* WORK INSTRUCTIONS: The answer must be an exact copy of the lines from the one with "Where should I click to: Show" to the last line of the entries below, both included, and must contain no pictures.

##### THE DATA

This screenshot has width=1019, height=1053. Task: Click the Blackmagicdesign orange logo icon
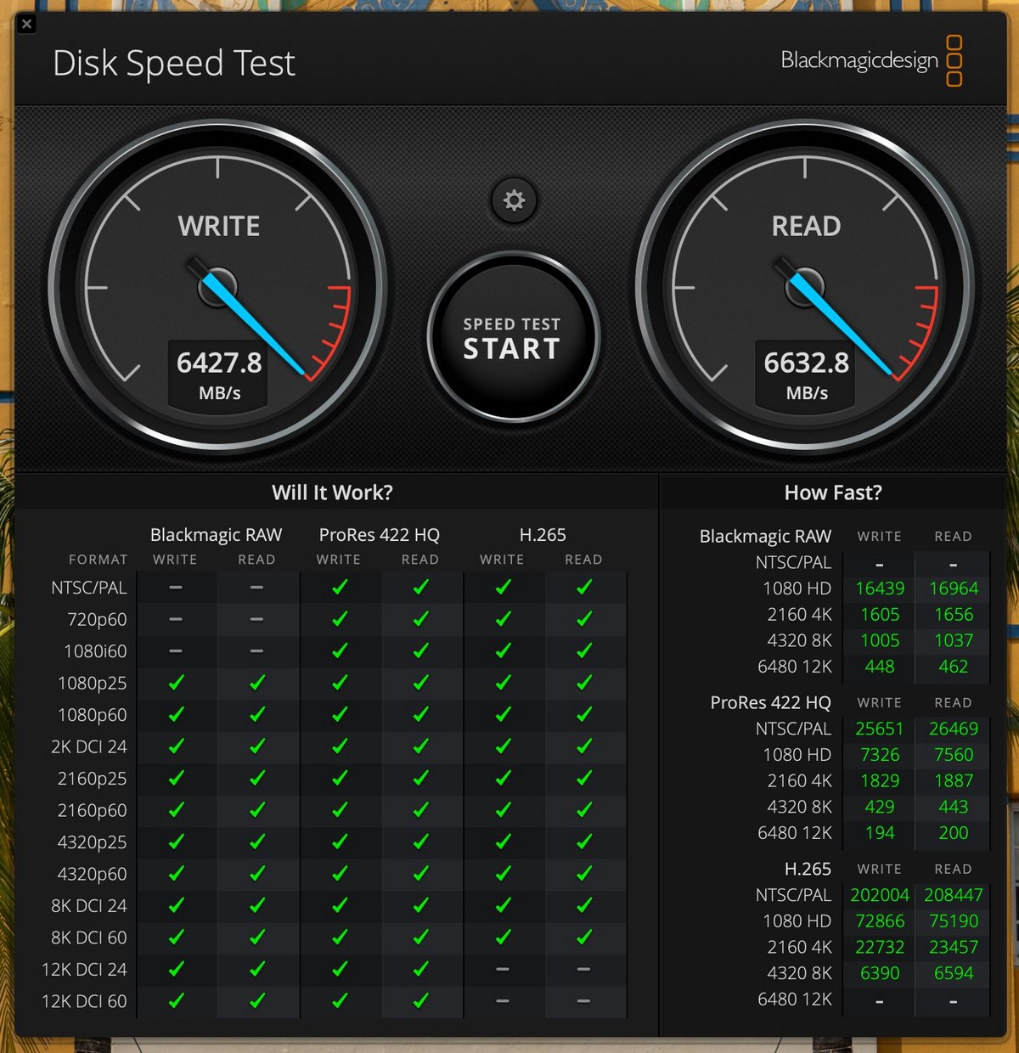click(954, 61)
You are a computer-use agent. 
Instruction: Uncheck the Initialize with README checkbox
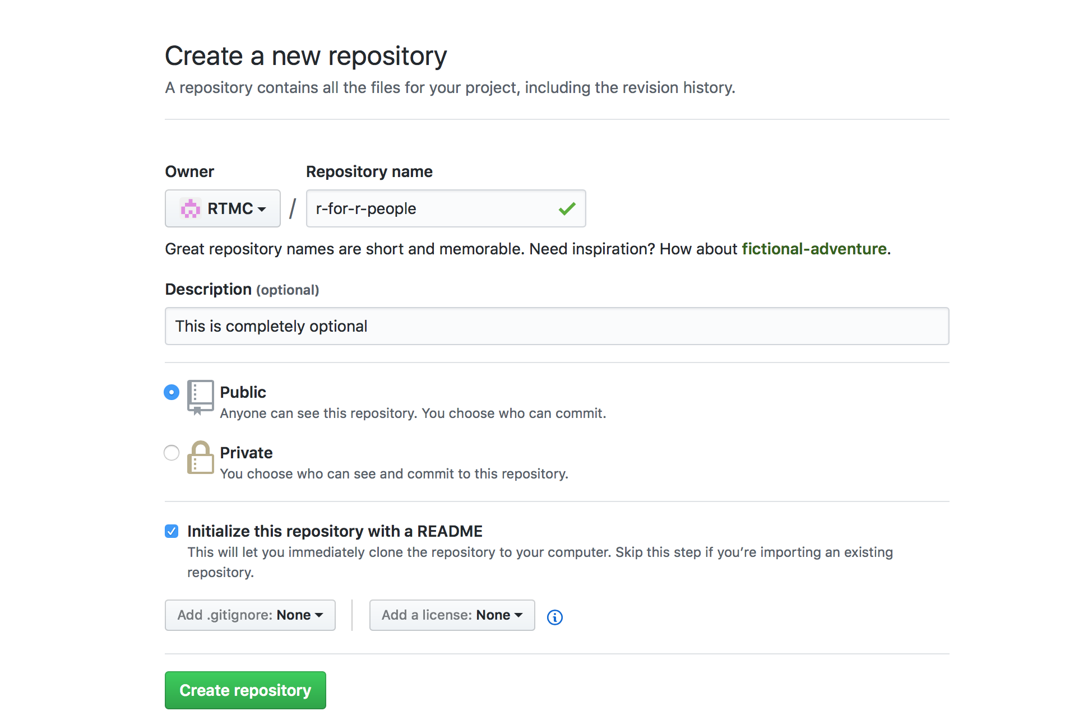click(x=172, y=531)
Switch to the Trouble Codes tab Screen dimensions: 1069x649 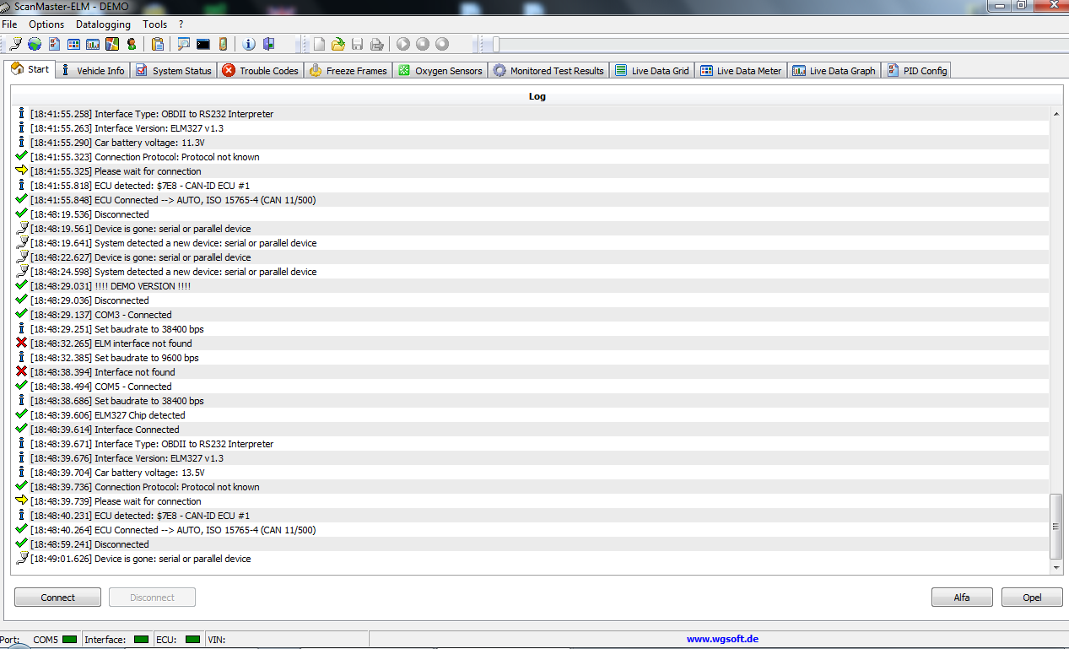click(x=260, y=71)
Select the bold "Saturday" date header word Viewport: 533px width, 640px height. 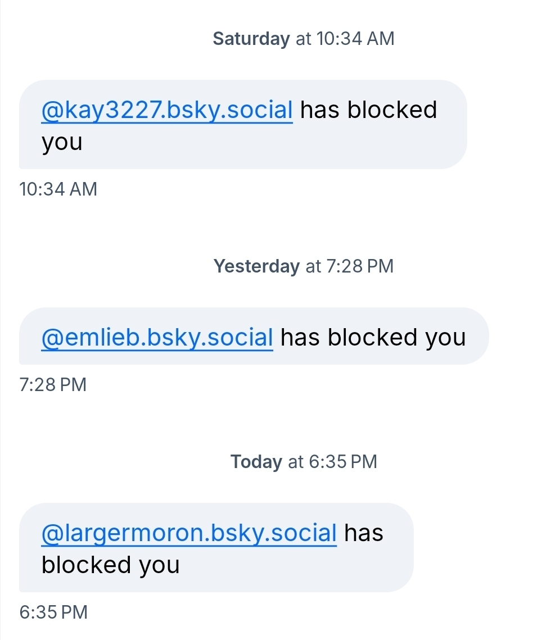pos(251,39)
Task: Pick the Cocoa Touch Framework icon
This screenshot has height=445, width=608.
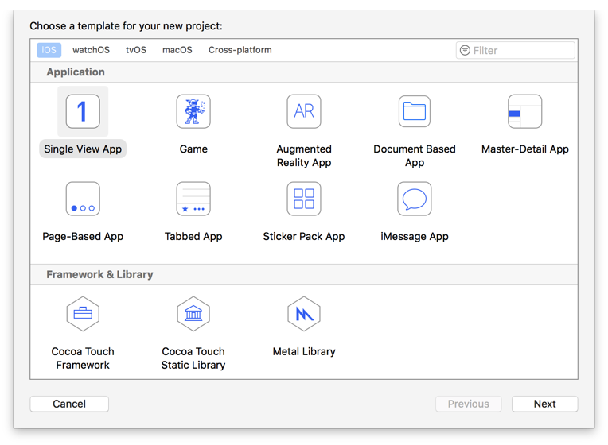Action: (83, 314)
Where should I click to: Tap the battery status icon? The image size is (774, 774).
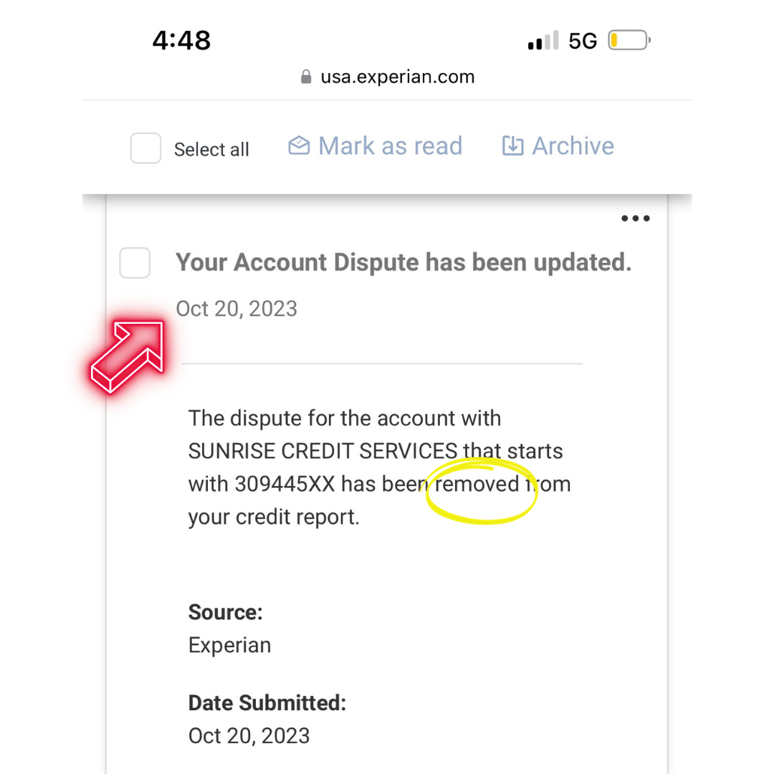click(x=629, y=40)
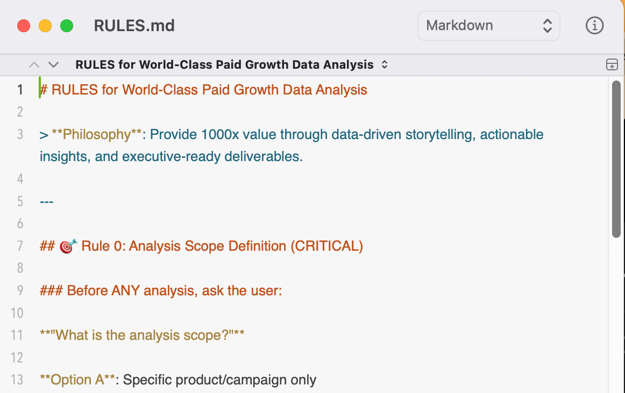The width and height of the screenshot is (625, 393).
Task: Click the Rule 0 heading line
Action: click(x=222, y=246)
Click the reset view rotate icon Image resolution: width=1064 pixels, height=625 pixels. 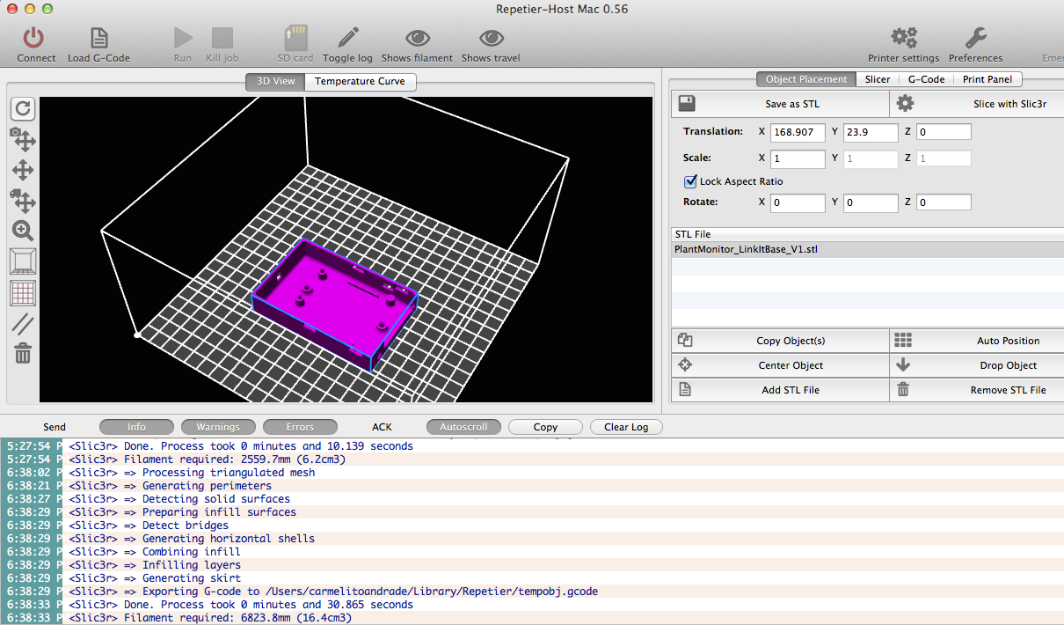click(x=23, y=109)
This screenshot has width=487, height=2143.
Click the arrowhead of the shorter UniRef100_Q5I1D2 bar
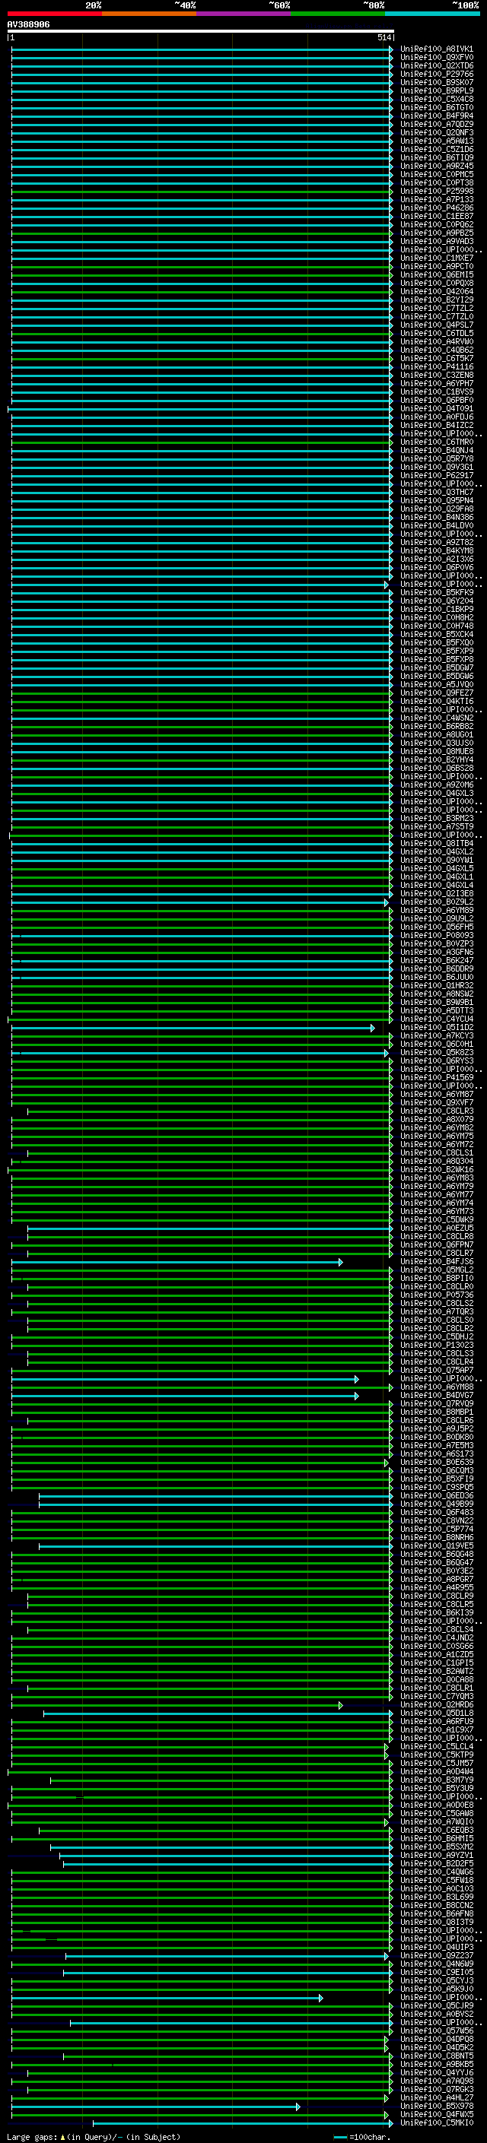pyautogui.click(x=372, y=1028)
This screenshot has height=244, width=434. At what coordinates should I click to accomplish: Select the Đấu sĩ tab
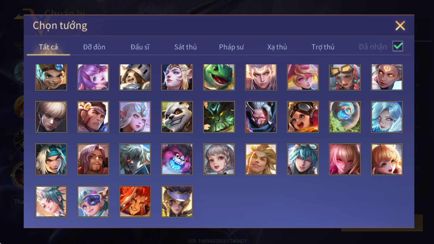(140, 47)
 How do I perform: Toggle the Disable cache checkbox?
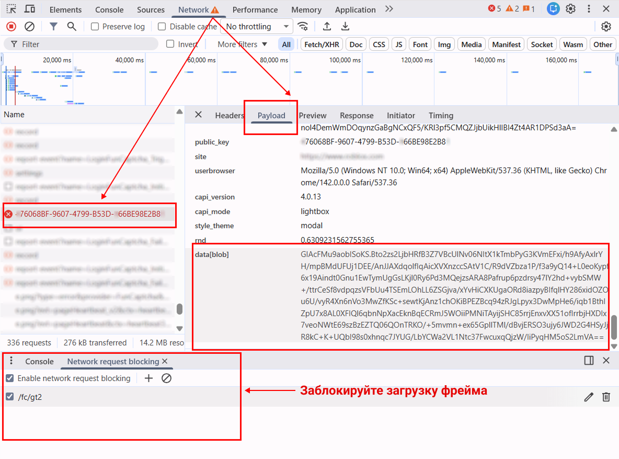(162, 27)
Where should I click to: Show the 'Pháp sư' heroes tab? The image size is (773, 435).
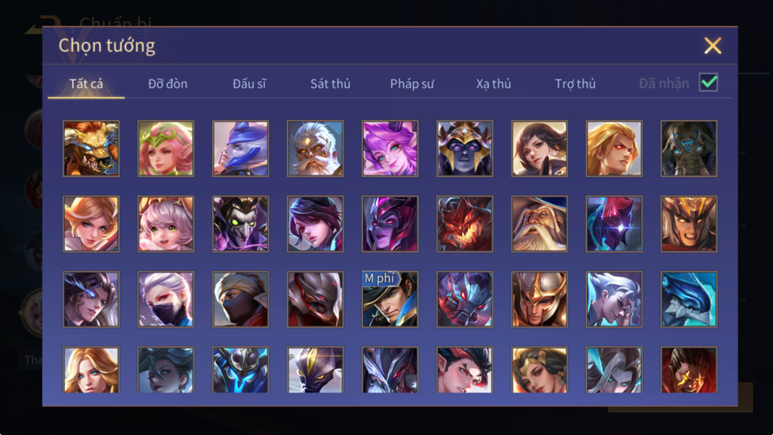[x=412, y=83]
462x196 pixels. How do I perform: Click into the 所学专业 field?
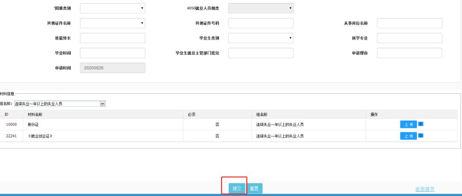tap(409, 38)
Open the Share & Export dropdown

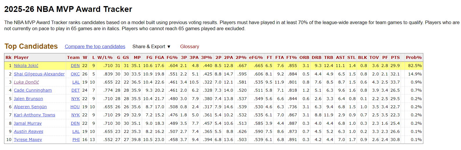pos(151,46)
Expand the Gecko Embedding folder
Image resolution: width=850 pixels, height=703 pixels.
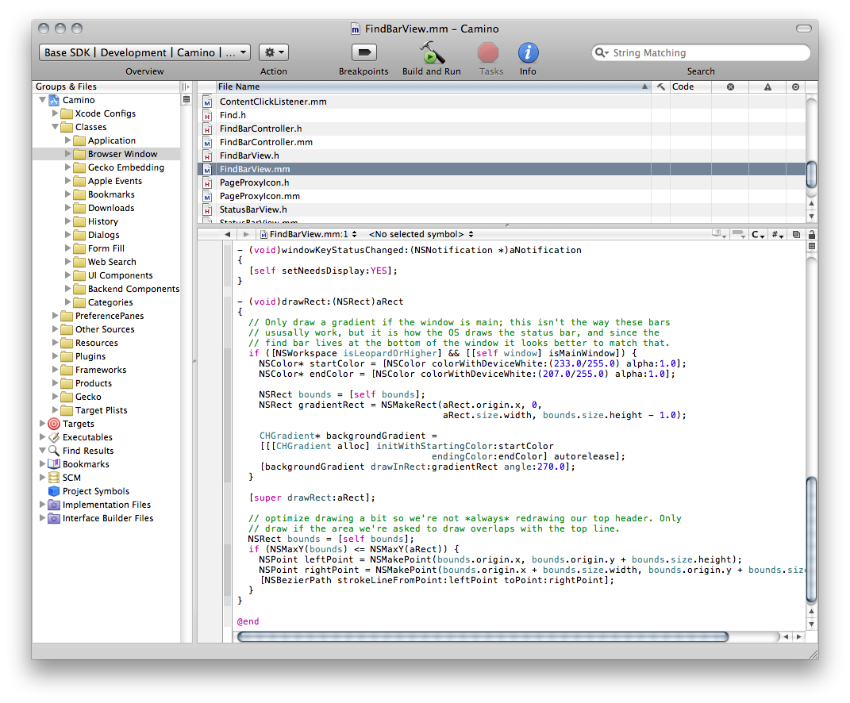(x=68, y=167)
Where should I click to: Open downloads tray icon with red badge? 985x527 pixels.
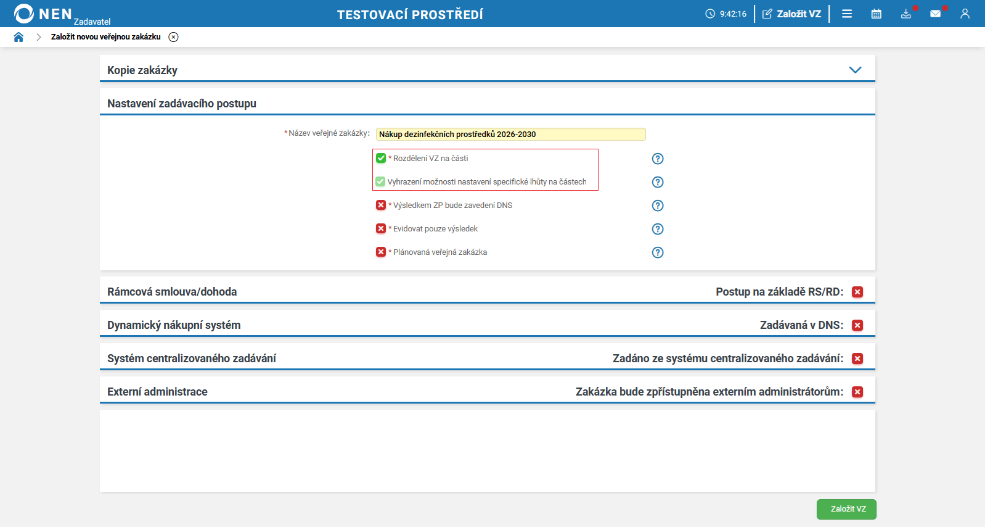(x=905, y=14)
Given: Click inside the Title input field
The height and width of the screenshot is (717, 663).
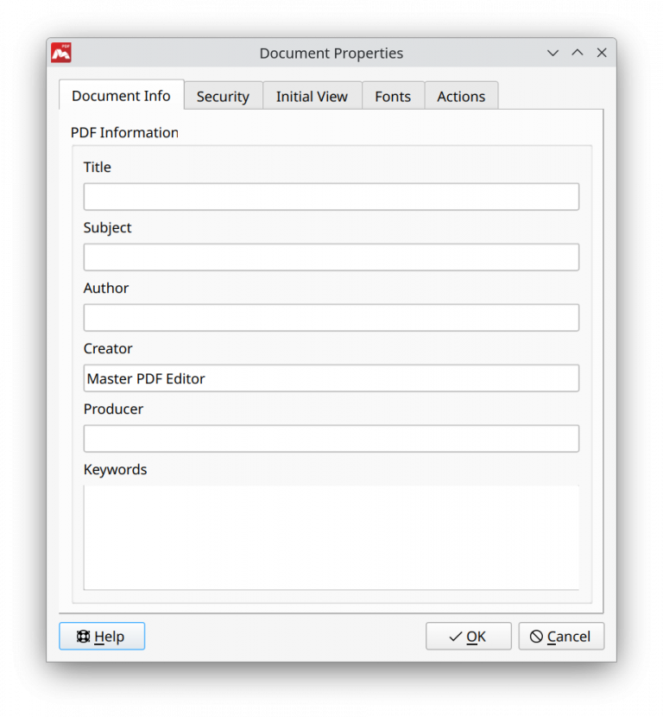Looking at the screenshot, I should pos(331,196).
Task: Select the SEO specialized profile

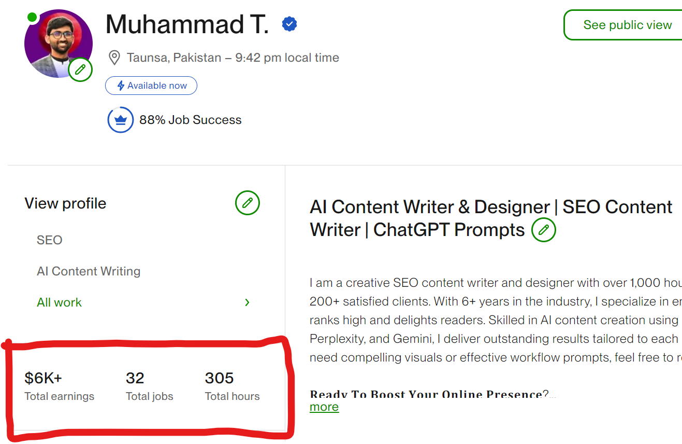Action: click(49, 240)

##########

* PROBLEM SOLUTION:
Where should I click to: Show the 'Pháp sư' heroes tab? The image size is (773, 435).
[x=412, y=83]
462x196 pixels. How do I perform: Click into the 所学专业 field?
tap(409, 38)
Open the Share & Export dropdown

pos(151,46)
Expand the Gecko Embedding folder
Image resolution: width=850 pixels, height=703 pixels.
(x=68, y=167)
Where should I click to: Open downloads tray icon with red badge? 985x527 pixels.
(x=905, y=14)
Given: Click inside the Title input field
The height and width of the screenshot is (717, 663).
Looking at the screenshot, I should pos(331,196).
Task: Select the SEO specialized profile

Action: click(49, 240)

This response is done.